Тут я заметила, что в лифте действительно стоит официант с полным подносом. Он пожал плечами и вышел из лифта. Двери закрылись. Вы знаете эти двери — как в сейфе, нигде ни щелочки. Лифт пошел, но между третьим и четвертым этажами остановился. Мальчик-лифтер принялся нажимать кнопки, лифт дополз кое-как до четвертого этажа, но двери не открылись. Он снова стал нажимать кнопки, и лифт снова пошел — сначала вверх, потом вниз, и так несколько раз, нигде не останавливаясь и не открывая двери. Наконец мы встали — теперь между шестым и седьмым этажами. Бой нажал кнопку «тревога», звонок заверещал, но тут же умолк. Погас и свет.
«Я же говорил: застрянем! Почему меня не послушались?» — плаксиво упрекал всех лифт-бой.
«Что за тон?! — одернул его кто-то. — Настоящее свинство! У кого есть фонарик? Спички не зажигать! И так скоро воздух кончится!»
Вот тогда-то и началась паника. Те, кто стоял возле дверей, начали барабанить в двери и кричать:
«Помогите! Выпустите нас! Мы же задохнемся!»
Стоявшие рядом со мной белобрысый мужчина и худенькая смуглая женщина разговаривали между собой по-португальски.
«Я тебе что говорил? Надо было сюда ехать! Европа, Европа! Нужна мне твоя Европа!» — ругался он, а жена лишь робко ему возражала:
«Я только цветы хотела положить! В этой земле спят моя мамочка и братец. Разве я собиралась останавливаться в этой паршивой гостинице? Я и раньше не раз застревала в лифте, но никогда не было такой паники».
…Тут зажглись карманные фонарики, сразу два. Пожилой мужчина обнял плачущую женщину:
«Ольга, не бойся, глупенькая, сейчас прибудут монтеры и починят. Ничего не случится!»
«Тогда ты тоже успокаивал: ничего страшного, нас везут на работы, не может быть, чтобы венгерских граждан вывозили из страны. А никто назад не вернулся, и мама тоже!»

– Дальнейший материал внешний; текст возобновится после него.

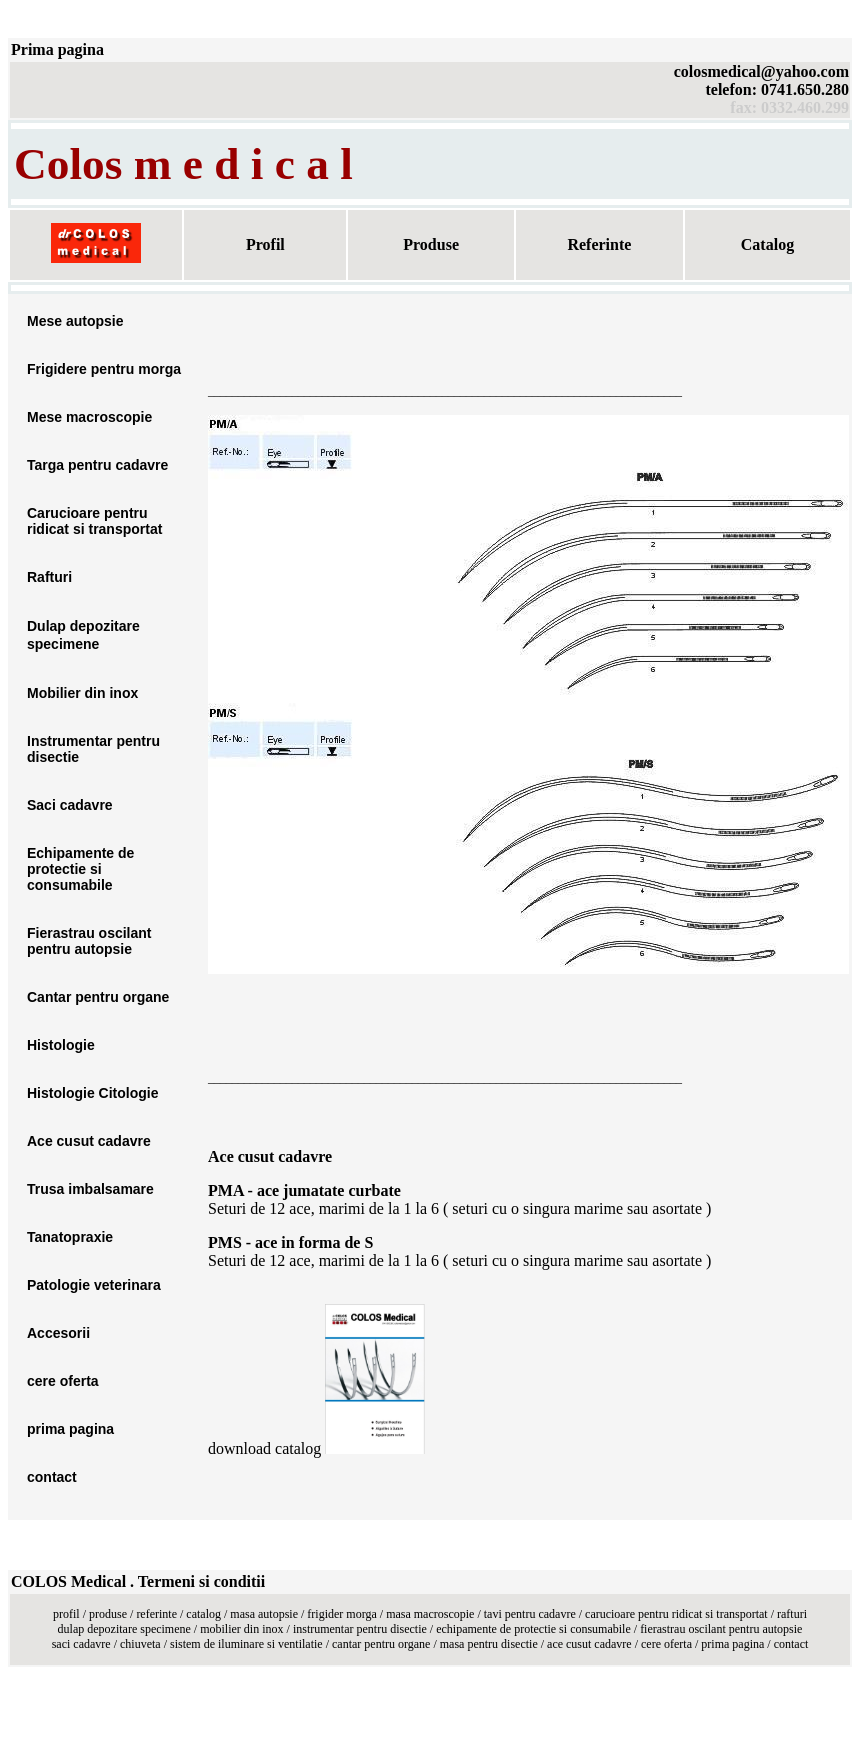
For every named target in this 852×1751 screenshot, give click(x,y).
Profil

…Ты знаешь, Иштван, я только от других слышала, как все это было. Но, оказавшись в той стальной мышеловке, я натерпелась такого страха — не могу тебе даже передать. Люди рыдали, всхлипывали, причитали на разных языках, они звали на помощь близких, друзей, даже давно умерших. Уже полчаса мы торчали в лифте, воздух стал тяжелым, люди, казалось, теряли рассудок. Какая-то женщина, голландка, причитала:
«Это здесь, здесь меня разлучили с младшим братом! Ему одиннадцать лет только было. Теперь я знаю, они повезли его в душегубку. Поймите, ему же было всего только одиннадцать! Мальчик, белокурый красивый мальчик! А как он рисовал! Я столько лет мечтала, что найду его, и всегда ношу с собой кусочек хлеба, чтобы его накормить…»

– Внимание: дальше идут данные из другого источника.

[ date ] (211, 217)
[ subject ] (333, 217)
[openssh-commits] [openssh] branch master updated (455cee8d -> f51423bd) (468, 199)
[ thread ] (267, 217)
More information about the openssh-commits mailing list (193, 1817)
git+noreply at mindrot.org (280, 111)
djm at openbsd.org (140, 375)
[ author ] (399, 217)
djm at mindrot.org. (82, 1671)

…Он умер в одиннадцать лет! — думает Иштван. Когда мне исполнилось одиннадцать, мне на день рождения подарили футбольный мяч и торт с одиннадцатью свечами…
— Мы стояли в лифте нескончаемо долго, многие плакали. Кто-то говорил, что лифт удастся открыть только с помощью взрыва, а свет не смогут включить еще несколько часов, а может быть, и дней, что о том, в каком ужасном мы положении, никто и не знает. И вдруг белобрысый мужчина, до того разговаривавший со своей женой по-португальски, закричал по-немецки:
«Это саботаж! Таких работников сажать надо! Да что там сажать, стрелять их надо, как бешеных собак! Я должен есть каждый час, у меня диабет! Сейчас половина второго, и если мне станет плохо, вы все за это ответите! Сопливый мальчишка, ты нарочно не сигналишь диспетчеру? Почему не стучишь, не кричишь?» — И он замахнулся на лифтера, словно хотел ударить. Жена стала успокаивать его, и он тоже перешел на португальский: «Это все ты виновата! Я говорил, надо было ехать отдыхать на Бермуды или в Африку. А этого щенка я сейчас своими руками придушу!»

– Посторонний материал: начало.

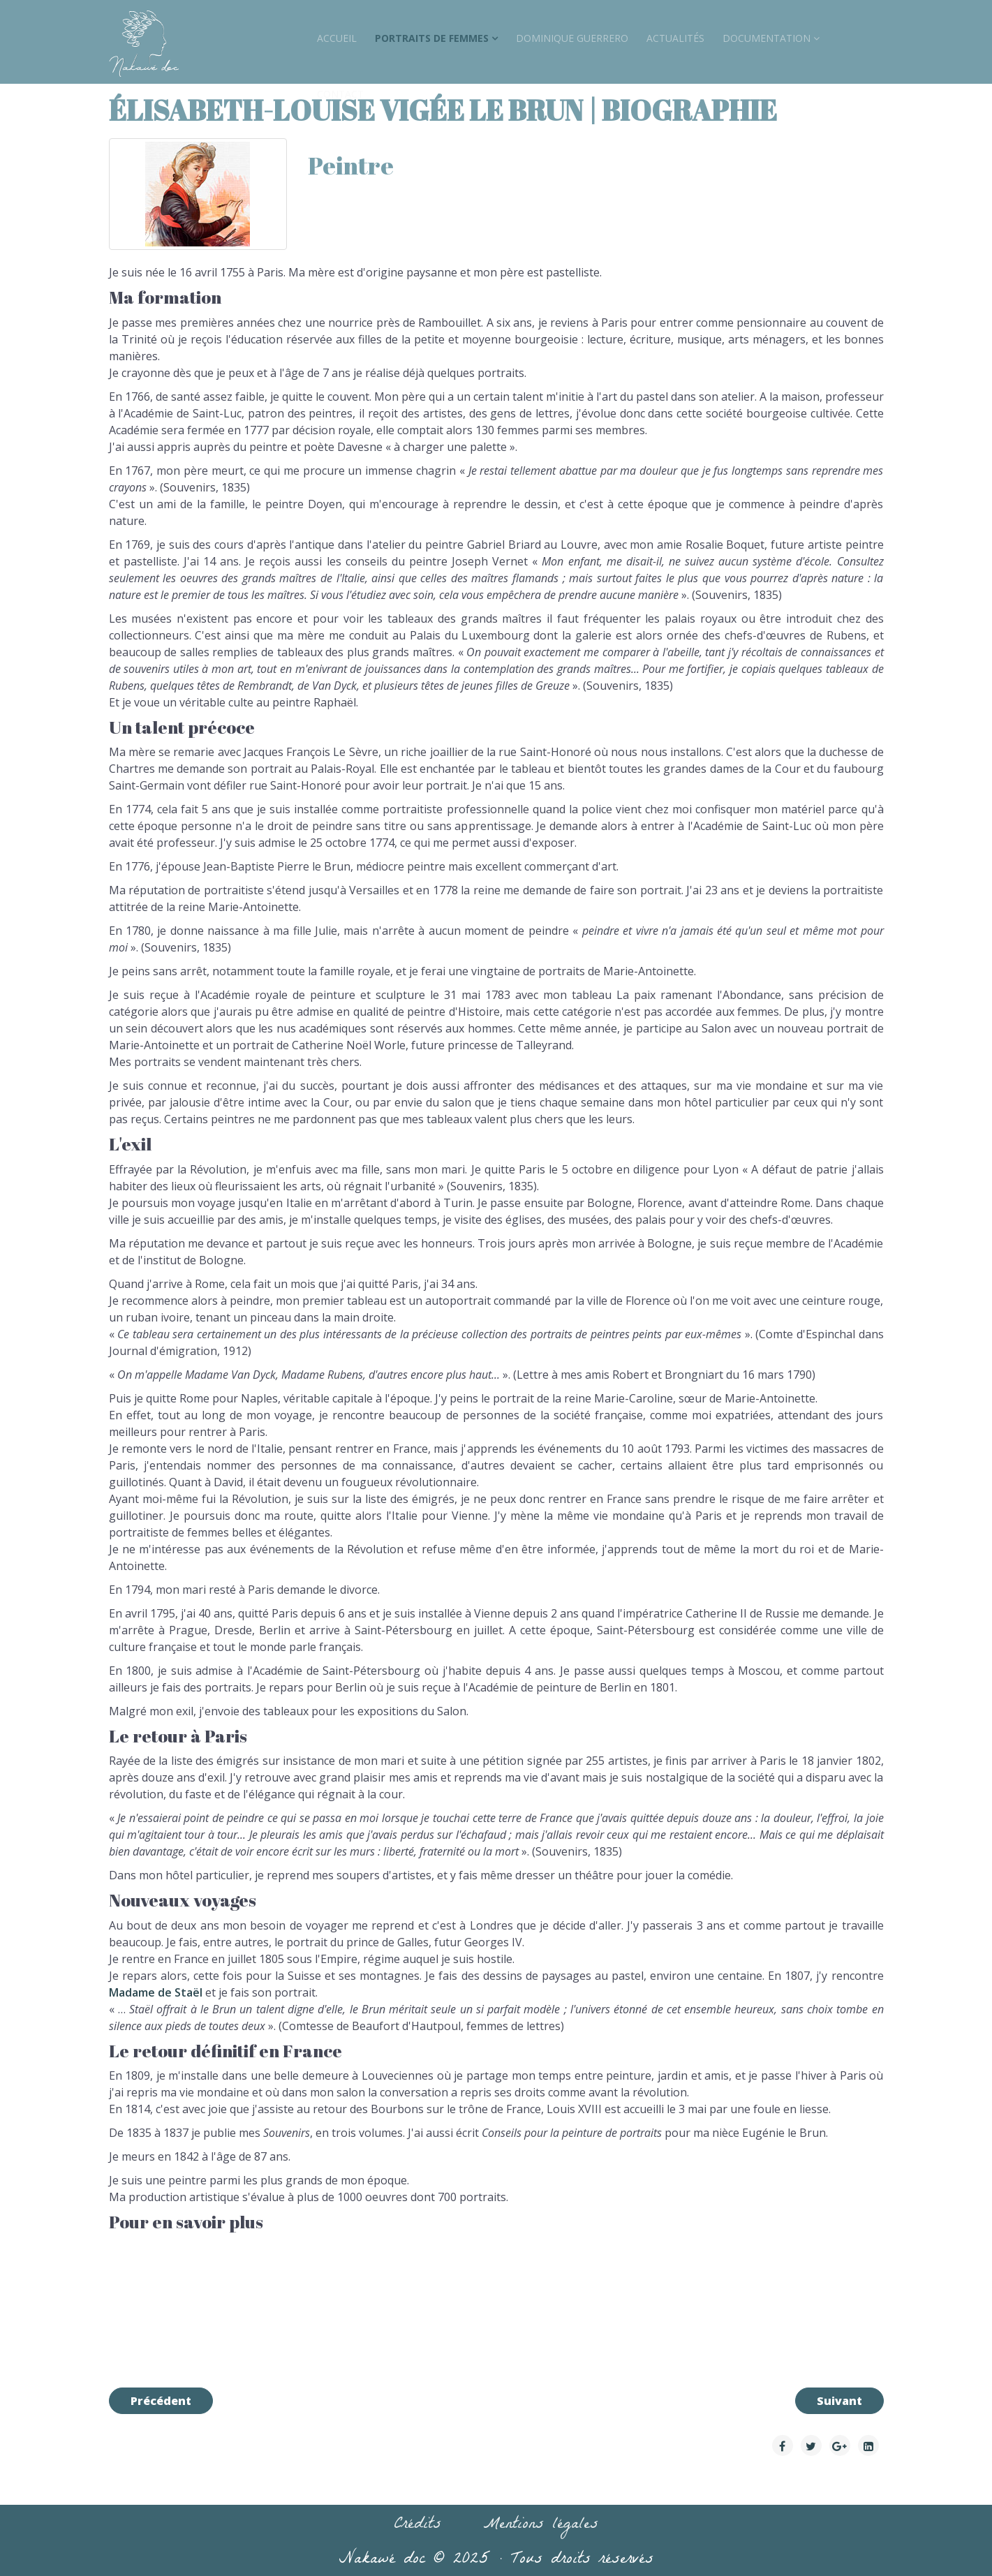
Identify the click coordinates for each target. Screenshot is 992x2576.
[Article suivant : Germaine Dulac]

Женщина забеспокоилась, решила извиниться перед остальными пассажирами:
«Вы не сердитесь на него, он хороший человек. Это у него от сахарной болезни, когда гипогликемия начинается… Прошу вас, сударыня, если у вас действительно есть кусочек хлеба, очень прошу вас, дайте ему. Мой муж всем всегда помогает. Мы бедные беженцы из Европы. А сейчас у нас в Бразилии пятьсот рабочих на плантации, и если кто-то заболеет, он сам лечит их, дает лекарство. И роженицам помогает, и больной зуб без щипцов, пальцами может удалить…»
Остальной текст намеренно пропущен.